» **页面摘录**
----------------
蛋白酶的原生质体转化育种

蛋白酶的原生质体转化育种

一实验材料

1.菌种及载体

枯草芽孢杆菌株，带有蛋白酶基因、氯霉素抗生素的载体

2.培养基

1）完全培养基（CM，30ml液体；120ml固体，6个平板）：蛋白胨1.5g，葡萄糖1.5g，酵母膏0.75g，牛肉膏0.75g，NaCl 0.75g，蒸馏水150ml，pH 7.2,

取在120m上述液体培养基中加入2.4g琼脂，配成固体培养基。

2）高渗再生培养基（CMR）200ml：蛋白胨2.2g，葡萄糖2.2g，酵母膏1.1g，牛肉膏1.1g，NaCl 1.1g，蔗糖37.6g，MgCl2 0.8g，琼脂4.4g，pH 7.0 ，1210C，灭菌20min

牛奶10g+100ml水，包扎1100灭菌15分钟，按10%加入固体培养基，然后倒平板。
----------------
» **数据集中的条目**
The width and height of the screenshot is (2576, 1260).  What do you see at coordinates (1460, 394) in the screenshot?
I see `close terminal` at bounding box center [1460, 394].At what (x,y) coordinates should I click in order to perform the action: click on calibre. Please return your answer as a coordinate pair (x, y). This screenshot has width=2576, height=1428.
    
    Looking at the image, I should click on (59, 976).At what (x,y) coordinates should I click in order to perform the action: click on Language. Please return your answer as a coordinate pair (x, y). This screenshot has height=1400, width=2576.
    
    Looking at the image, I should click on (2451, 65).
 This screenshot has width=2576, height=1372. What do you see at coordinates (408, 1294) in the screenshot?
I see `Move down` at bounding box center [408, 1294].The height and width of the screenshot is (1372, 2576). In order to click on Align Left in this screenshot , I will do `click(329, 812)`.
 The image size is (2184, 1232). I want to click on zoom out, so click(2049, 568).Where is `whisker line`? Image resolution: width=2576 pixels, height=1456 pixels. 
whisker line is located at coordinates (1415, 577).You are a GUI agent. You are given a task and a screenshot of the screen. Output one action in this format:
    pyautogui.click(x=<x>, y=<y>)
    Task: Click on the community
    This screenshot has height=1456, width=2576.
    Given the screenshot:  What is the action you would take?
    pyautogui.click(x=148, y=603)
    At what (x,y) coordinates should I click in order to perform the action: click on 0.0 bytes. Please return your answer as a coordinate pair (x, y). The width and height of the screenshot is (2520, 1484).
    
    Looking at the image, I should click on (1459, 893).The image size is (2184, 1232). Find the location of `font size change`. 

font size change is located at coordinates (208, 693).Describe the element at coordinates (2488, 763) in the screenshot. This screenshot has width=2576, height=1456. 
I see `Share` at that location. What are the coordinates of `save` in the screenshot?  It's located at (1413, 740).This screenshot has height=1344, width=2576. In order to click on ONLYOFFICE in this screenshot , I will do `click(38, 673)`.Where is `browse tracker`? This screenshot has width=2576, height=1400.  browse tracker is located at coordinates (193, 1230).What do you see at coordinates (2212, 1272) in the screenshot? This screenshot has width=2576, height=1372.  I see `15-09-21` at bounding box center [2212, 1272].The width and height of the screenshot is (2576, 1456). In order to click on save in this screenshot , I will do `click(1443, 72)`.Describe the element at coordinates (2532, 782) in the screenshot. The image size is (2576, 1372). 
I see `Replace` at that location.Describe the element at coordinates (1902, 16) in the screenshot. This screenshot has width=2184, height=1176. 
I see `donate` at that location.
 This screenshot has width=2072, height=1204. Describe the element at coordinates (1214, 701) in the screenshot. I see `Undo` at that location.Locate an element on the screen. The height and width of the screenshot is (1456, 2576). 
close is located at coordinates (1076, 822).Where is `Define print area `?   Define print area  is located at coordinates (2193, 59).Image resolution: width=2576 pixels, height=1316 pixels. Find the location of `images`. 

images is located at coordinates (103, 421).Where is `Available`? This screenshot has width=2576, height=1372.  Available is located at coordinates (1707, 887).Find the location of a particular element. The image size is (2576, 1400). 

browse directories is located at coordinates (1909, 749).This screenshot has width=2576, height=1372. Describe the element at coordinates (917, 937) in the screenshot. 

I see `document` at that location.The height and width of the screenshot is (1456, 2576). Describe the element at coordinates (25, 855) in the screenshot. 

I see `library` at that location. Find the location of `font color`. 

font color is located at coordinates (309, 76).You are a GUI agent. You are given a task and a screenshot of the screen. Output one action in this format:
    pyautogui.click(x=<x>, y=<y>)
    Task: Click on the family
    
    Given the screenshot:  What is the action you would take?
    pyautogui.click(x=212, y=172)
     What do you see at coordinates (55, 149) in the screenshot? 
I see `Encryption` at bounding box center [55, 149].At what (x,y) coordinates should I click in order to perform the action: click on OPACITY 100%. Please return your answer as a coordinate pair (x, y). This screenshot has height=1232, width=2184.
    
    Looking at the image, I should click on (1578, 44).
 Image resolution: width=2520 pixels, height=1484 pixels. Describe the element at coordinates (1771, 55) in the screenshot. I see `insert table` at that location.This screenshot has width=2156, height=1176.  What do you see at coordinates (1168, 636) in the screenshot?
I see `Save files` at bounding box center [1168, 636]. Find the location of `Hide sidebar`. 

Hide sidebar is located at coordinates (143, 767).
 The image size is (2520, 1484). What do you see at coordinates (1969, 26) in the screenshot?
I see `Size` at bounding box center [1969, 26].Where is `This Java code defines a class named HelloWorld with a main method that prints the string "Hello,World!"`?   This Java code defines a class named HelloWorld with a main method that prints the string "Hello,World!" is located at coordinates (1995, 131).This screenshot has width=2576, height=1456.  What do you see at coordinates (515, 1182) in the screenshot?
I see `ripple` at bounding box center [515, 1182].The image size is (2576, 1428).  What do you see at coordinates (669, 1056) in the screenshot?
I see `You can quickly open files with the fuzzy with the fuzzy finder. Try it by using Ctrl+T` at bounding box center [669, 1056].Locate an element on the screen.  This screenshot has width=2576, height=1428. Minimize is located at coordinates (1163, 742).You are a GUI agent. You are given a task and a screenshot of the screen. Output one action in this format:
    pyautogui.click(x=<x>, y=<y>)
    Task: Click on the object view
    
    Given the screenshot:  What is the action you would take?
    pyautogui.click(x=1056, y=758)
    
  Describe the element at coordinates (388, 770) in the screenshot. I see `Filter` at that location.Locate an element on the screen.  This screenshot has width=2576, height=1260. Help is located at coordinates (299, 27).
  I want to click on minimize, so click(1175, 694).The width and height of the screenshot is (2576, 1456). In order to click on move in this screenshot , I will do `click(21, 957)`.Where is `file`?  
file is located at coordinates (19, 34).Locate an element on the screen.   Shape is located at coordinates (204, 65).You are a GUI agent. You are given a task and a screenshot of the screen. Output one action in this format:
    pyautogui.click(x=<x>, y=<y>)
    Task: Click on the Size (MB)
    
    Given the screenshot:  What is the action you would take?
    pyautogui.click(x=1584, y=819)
----------------
» **任务 1**
请照录页面摘录中从“枯草芽孢杆菌株，带有蛋白酶基因、氯霉素抗生素的载体”到“取在120m上述液体培养基中加入2.4g琼脂，配成固体培养基。”的原文。
» **任务 2**
判断下列说法是否与页面摘录一致，逐项答“是”或“否”，并引用摘录中起决定作用的原文：（a）完全培养基中蛋白胨的用量为1.5g；（b）高渗再生培养基的pH为7.2；（c）牛奶按10%加入固体培养基。
» **任务 3**
把页面摘录中的“枯草芽孢杆菌株，带有蛋白酶基因、氯霉素抗生素的载体”译成英文。

» **参考答案 1**
枯草芽孢杆菌株，带有蛋白酶基因、氯霉素抗生素的载体

2.培养基

1）完全培养基（CM，30ml液体；120ml固体，6个平板）：蛋白胨1.5g，葡萄糖1.5g，酵母膏0.75g，牛肉膏0.75g，NaCl 0.75g，蒸馏水150ml，pH 7.2,

取在120m上述液体培养基中加入2.4g琼脂，配成固体培养基。

» **参考答案 2**
（a）是：“蛋白胨1.5g，葡萄糖1.5g”
（b）否：“pH 7.0”
（c）是：“按10%加入固体培养基”

» **参考答案 3**
A Bacillus subtilis strain, and a vector carrying a protease gene and a chloramphenicol antibiotic